Sections are delimited by ## headings.
"""
import argparse
import re

def update_section(knowledge_path, section_name, content_path):
    with open(knowledge_path) as f:
        original = f.read()

    with open(content_path) as f:
        new_content = f.read().strip()

    # Pattern: from "## Section Name" to the next "## " or end of file
    pattern = re.compile(
        rf'(## {re.escape(section_name)}\n)(.*?)(?=\n## |\Z)',
        re.DOTALL,
    )

    if pattern.search(original):
        updated = pattern.sub(rf'\1{new_content}\n', original)
    else:
        # Section doesn't exist yet — append it
        updated = original.rstrip() + f'\n\n## {section_name}\n{new_content}\n'

    with open(knowledge_path, 'w') as f:
        f.write(updated)

    print(f"Updated section '{section_name}' in {knowledge_path}")
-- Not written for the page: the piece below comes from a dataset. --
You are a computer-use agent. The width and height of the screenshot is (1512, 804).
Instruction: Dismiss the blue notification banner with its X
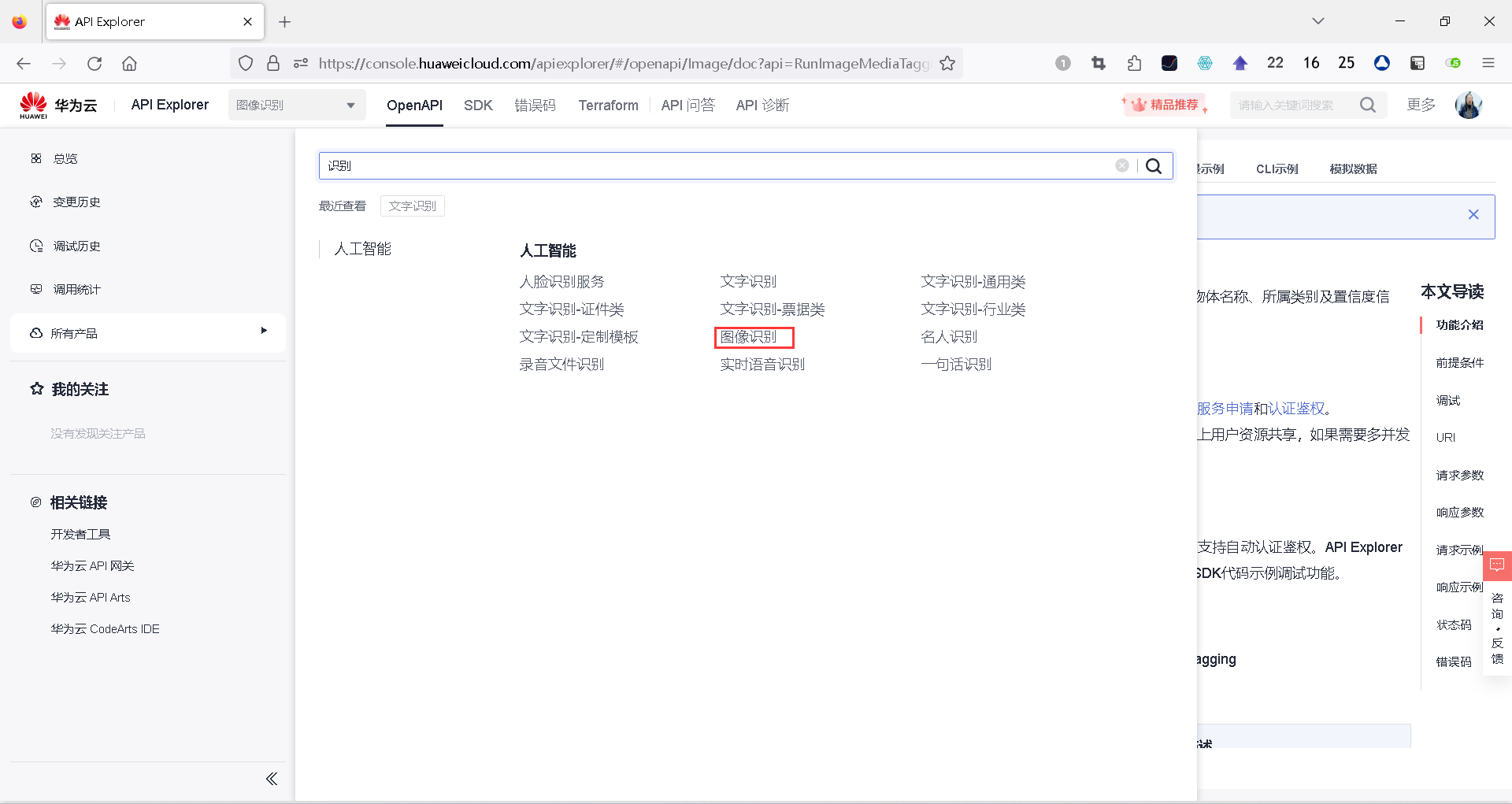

if __name__ == "__main__":
    parser = argparse.ArgumentParser()
    parser.add_argument("--knowledge-file", required=True)
    parser.add_argument("--section", required=True)
    parser.add_argument("--content", required=True)
    args = parser.parse_args()
    update_section(args.knowledge_file, args.section, args.content)

End-to-End Flow

Here's how it all connects:

Developer merges a BI model change (e.g., adds a new measure) to the BI repo's master branch
GitHub Action in BI repo generates a knowledge snippet and creates a PR in the bot repo
Auto-merge workflow in the bot repo validates the knowledge file and squash-merges the PR
The merge triggers the deploy workflow, which builds a new container and deploys to Cloud Run
The bot is now live with updated knowledge — typically within 5-8 minutes of the original merge

The same flow applies to dbt schema changes, just through a different trigger workflow.

Lessons Learned

Cross-repo PRs need a Personal Access Token (PAT) with repo scope. The default GITHUB_TOKEN can only access the current repo. Store the PAT as a repo secret and use it for the actions/checkout and create-pull-request steps.
Use delete-branch: true on auto-PRs. Without it, the branch accumulates stale state. With it, each PR starts fresh from the latest master.
Validate before auto-merging. Even automated changes can break things. The validation step (checking required sections, minimum file size) catches truncation bugs and script errors before they reach production.
Don't trust gcloud builds submit exit codes. VPC Service Controls can cause false failures. Always verify the actual build status via the API.
Squash-merge auto-PRs. This keeps the bot repo's git history clean — one commit per sync, not a chain of automated commits.

The entire pipeline runs hands-free. BI model changes, dbt schema changes, and bot deployments are all connected. The bot's knowledge stays current, and nobody has to remember to copy files between repos.